STORED DATA —
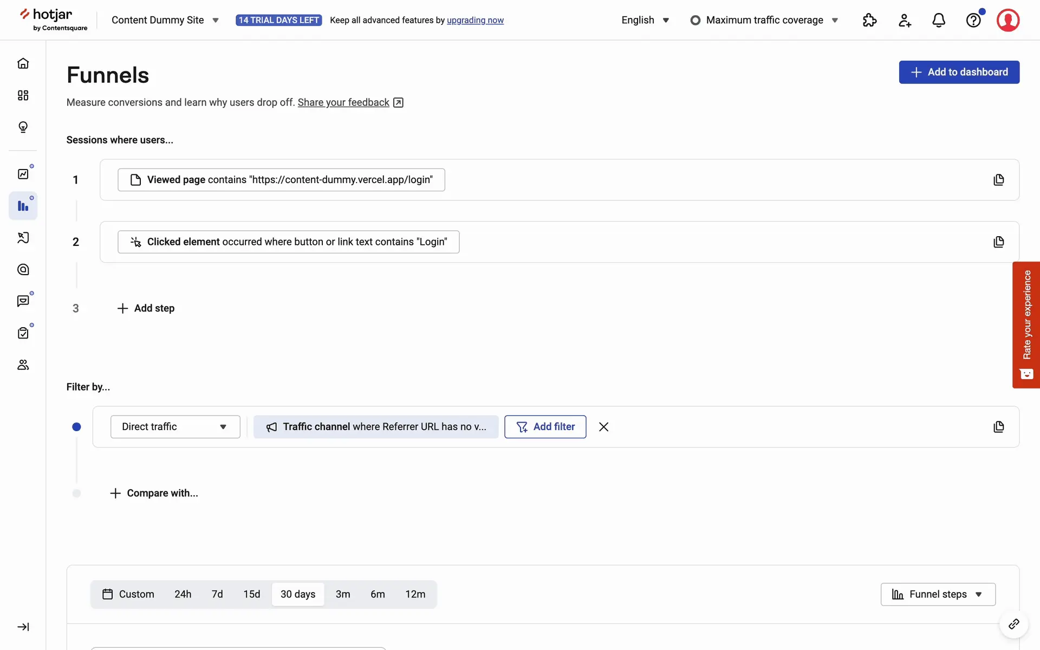Remove the filter row with the X

603,427
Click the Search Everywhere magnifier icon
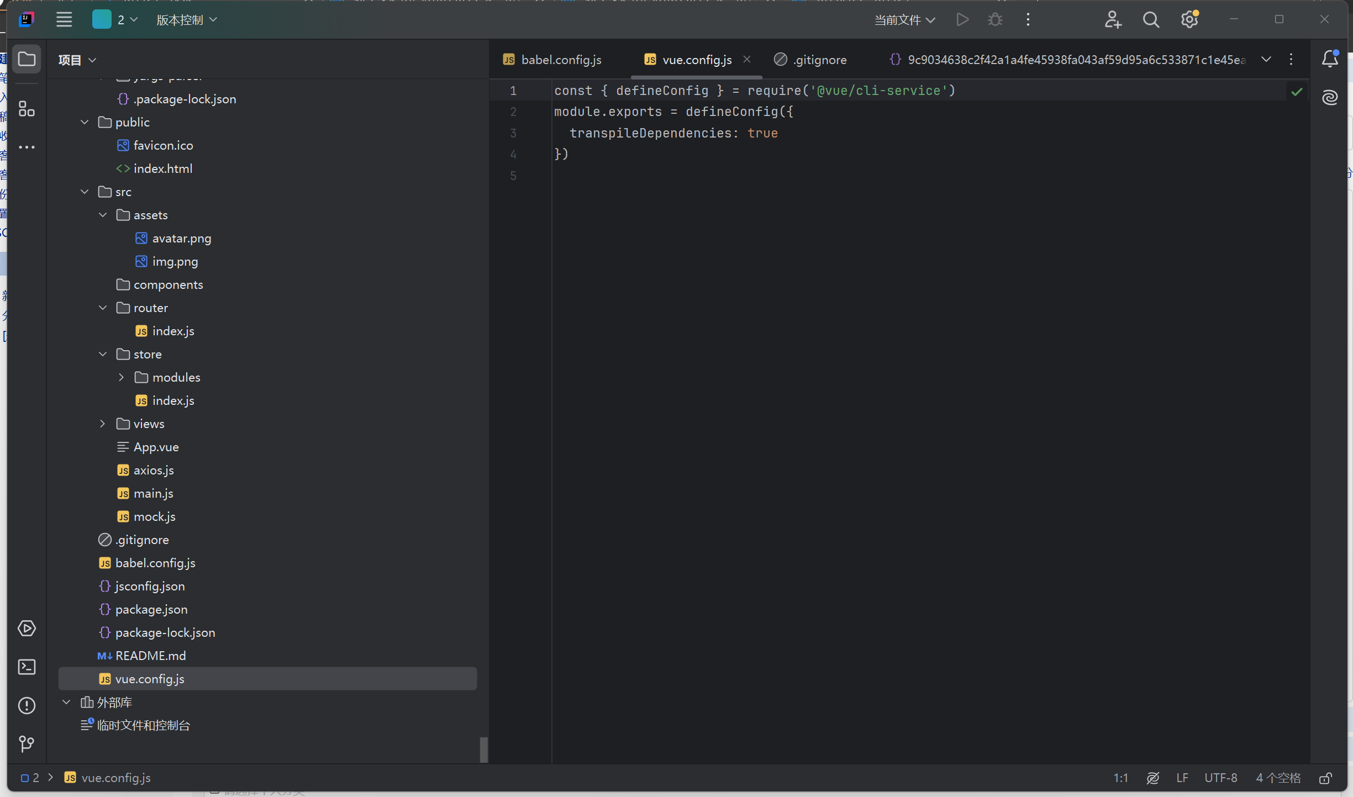 point(1151,20)
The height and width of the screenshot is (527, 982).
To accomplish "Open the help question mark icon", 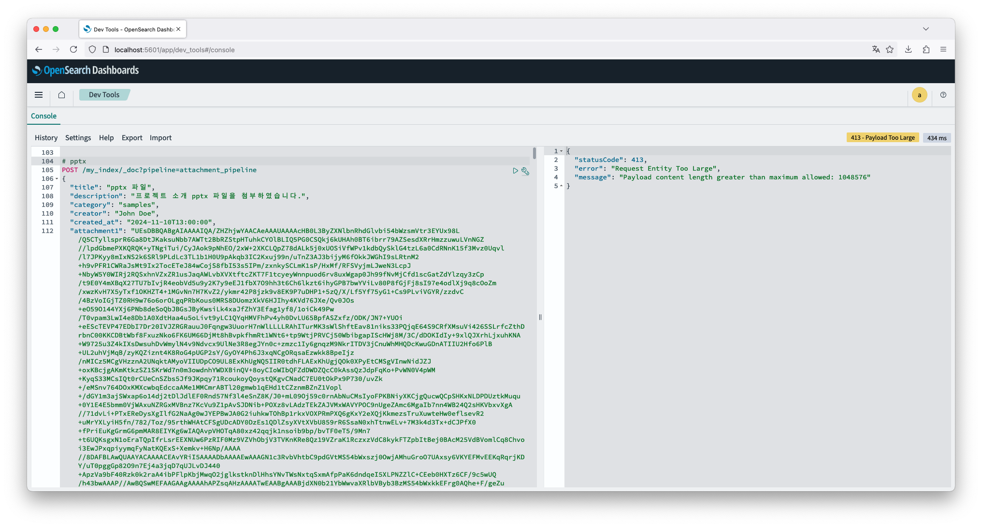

WHAT YOU NEED TO DO —
Transcribe only the lines from the one holding "Click the Search Everywhere magnifier icon" through the last line of the listing above, inclusive, and do not include the pictures.

OUTPUT BELOW —
Click the Search Everywhere magnifier icon
 point(1151,20)
The height and width of the screenshot is (527, 982).
To accomplish "Open the help question mark icon", 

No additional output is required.